We were still in plenty of time to be too early for the Stars shindig in the rather swanky Hippodrome which Fergal Nealon told us was a Peter Stringfellow joint back in the day. Only Kevin McPhee and a few other literal souls had got there before us, but before we knew what was what they were pouring free champange down us, a very drunken Jamie Burland was taking me to task over my fashion sense and colour blindness, and Daragh and I found ourselves sitting down at the same table as Liv Boeree, Surindar Sunar, Nick Wealthall (who once earned the lifelong hatred of Mrs Doke comparing me to a badger on national TV), Barney Boatman and James Akenhead. While most of others got into the freeroll spirit of things with all sorts of fancy plays like 6x opens and peeling for 25% of your stack with ten high, the two Daras just sat there trying to play optimal poker. Our excuse is when you're a Stars pro like Liv or a November Niner like James, the chance of winning an EPT seat for nothing is probably no big thang, but for us, well, would be nice. Like most freerolls, this one was a total crapshoot, only even more so. The highlight was when one of the genuine heroes of the game Mickey "mement_mori" Petersen was moved to my left and we started to have a pleasant chat (when I turned full time all those years ago, Mickey was already a reg is the $50 plus Ipoker sit n gos that were my staple), which was cut short when I standard shoved j9s from the small blind, he snap standard called with A6o, and I got there to knock him out. I knocked Liv out a little while later in a slightly less standard spot. After I opened ATs utg, she announced her decision to play "non optimal poker" and peeled for 25% of her stack. I checked to let her hang herself on the ace high flop. To be fair, she had flopped a flush draw but didn't get there. So, two Stars pros doked out of it in quick succession.

Daragh was coolered early, and before you could say "More free booze please" I found myself on a final table with Neil Channing, Barney, Simon Trumper, Jeff Kimber (who apart from Neil seemed to be the only person at the table with a clue as to who I was) and David Vamplew. I had a bit of a stack too, or at least I was comfortably above average with 8 big blinds. At this stage the free booze was definitely starting to kick in so my recollection of my exit is a little hazy. What I do remember is that Jeff Kimber made a correct shove on the button with a king and I correctly called in the small blind with an ace, but was not victorious despite making 2 pair.

Daragh and David had roped Chihao into a game of open faced Chinese. We have been playing a bit of OFC recently and talking strategy among ourselves but I still did wonder aloud about the wisdom of playing Open Faced Chinese with an actual Chinese person. In an apparent attempt to counter balance this, the lads also roped in Jesse May, on grounds of strong suspicion he would be a fish (actually he played it very well, and only lost because he ran bad).

— Extracted entries —
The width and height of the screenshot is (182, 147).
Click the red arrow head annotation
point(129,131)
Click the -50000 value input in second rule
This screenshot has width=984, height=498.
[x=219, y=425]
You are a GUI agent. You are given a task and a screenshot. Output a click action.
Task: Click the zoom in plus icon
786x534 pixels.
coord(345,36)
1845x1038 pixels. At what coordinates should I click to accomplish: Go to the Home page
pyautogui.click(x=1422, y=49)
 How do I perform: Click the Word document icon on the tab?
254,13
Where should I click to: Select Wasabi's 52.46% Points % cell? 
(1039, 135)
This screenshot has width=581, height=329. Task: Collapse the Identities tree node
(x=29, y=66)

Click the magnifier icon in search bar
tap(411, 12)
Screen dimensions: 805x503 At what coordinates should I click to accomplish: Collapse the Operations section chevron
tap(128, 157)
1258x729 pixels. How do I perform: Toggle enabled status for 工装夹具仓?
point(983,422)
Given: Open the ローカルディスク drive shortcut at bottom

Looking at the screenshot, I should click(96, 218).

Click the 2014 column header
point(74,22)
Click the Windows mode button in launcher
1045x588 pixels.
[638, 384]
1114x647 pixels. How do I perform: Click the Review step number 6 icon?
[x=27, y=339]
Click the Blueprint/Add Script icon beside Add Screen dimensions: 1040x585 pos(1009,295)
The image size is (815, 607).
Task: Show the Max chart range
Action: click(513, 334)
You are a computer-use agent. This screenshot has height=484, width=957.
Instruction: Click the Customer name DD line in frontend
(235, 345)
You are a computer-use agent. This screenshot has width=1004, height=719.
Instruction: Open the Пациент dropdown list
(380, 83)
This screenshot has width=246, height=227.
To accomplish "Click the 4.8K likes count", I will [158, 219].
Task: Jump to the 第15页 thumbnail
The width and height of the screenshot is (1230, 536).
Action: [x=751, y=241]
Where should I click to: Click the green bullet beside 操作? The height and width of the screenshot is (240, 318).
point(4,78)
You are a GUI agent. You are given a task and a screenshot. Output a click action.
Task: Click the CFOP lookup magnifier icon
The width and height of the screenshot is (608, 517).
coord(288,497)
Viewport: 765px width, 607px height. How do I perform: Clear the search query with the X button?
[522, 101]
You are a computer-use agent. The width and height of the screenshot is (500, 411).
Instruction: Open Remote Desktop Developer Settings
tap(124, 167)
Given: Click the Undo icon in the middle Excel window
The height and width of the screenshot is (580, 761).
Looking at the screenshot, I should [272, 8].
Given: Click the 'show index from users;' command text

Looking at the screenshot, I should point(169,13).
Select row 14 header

— Exercise details —
Continue the account of the Stars freeroll night at the Hippodrome with the next few paragraphs, picking up after its last sentence.

— Task answer —
Myself and David were both playing the main event the next day so as soon as I bust the freeroll we made our excuses and left. Chihao, legend that he is, apparently stumbled in his drunken state straight to his office, rode the lift to the fifth floor, pulled two benches together, and grabbed a couple of hours kip before being awoken by colleagues and working a half day and then returning to the Vic to play day one. The stuff of legends (and possible future interventions).

The next day Jesse dropped round to my table to ask how I was getting on. I jokingly asked him if he was looking for a game of OFC. He replied that he suspected I might deliberately bust just for the chance to play him in OFC. Then he coined a possible new term for the Firm, when he said "Or just do what you did yesterday and dispatch Doke's Disciples to play me".

On second thoughts, that particular name might be a tough sell to the other members of the Firm.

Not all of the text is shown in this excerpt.